Question

Arrange the following in descending order.
(A) \(\sqrt{3} - \sqrt{2}\)
(B) \(\sqrt{4} - \sqrt{3}\)
(C) \(\sqrt{5} - \sqrt{4}\)
(D) \(\sqrt{2} - 1\)
Choose the correct answer from the options given below:

• A. \(A>B>C>D\)
• B. \(D>C>B>A\)
• C. \(D>A>B>C\)
• D. \(A>C>B>D\)

Hint:

For expressions like \(\sqrt{n+1} - \sqrt{n}\), the value decreases as \(n\) increases. You can quickly verify this with small numbers: \(\sqrt{2}-1 \approx 0.414\), while \(\sqrt{101}-10 \approx 0.05\).

Answer 1

The Correct Option is C

Step 1: Understanding the Concept:
To compare differences of square roots where the differences of the numbers inside are constant, we can rationalize the numerator to see the relationship more clearly.
Step 2: Key Formula or Approach:
\[ \sqrt{x+1} - \sqrt{x} = \frac{(\sqrt{x+1} - \sqrt{x})(\sqrt{x+1} + \sqrt{x})}{\sqrt{x+1} + \sqrt{x}} = \frac{1}{\sqrt{x+1} + \sqrt{x}} \]
Step 3: Detailed Explanation:
Using the rationalization logic for each term:
(A) \(\sqrt{3} - \sqrt{2} = \frac{1}{\sqrt{3} + \sqrt{2}}\)
(B) \(\sqrt{4} - \sqrt{3} = \frac{1}{\sqrt{4} + \sqrt{3}}\)
(C) \(\sqrt{5} - \sqrt{4} = \frac{1}{\sqrt{5} + \sqrt{4}}\)
(D) \(\sqrt{2} - 1 = \sqrt{2} - \sqrt{1} = \frac{1}{\sqrt{2} + \sqrt{1}}\)
Now compare the denominators.
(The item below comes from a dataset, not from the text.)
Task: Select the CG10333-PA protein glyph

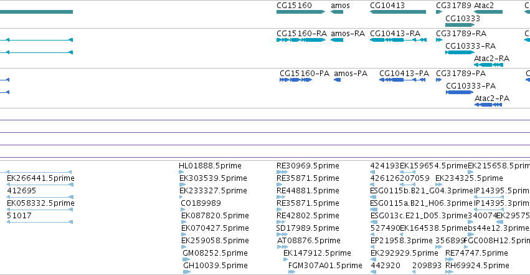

Since all numerators are \(1\), the term with the smallest denominator is the largest value.
Denominators comparison: \((\sqrt{2} + \sqrt{1})<(\sqrt{3} + \sqrt{2})<(\sqrt{4} + \sqrt{3})<(\sqrt{5} + \sqrt{4})\).
Therefore, the values in descending order are:
\( \frac{1}{\sqrt{2} + \sqrt{1}}>\frac{1}{\sqrt{3} + \sqrt{2}}>\frac{1}{\sqrt{4} + \sqrt{3}}>\frac{1}{\sqrt{5} + \sqrt{4}} \).
This corresponds to \(D>A>B>C\).
Step 4: Final Answer:
The descending order is \(D>A>B>C\).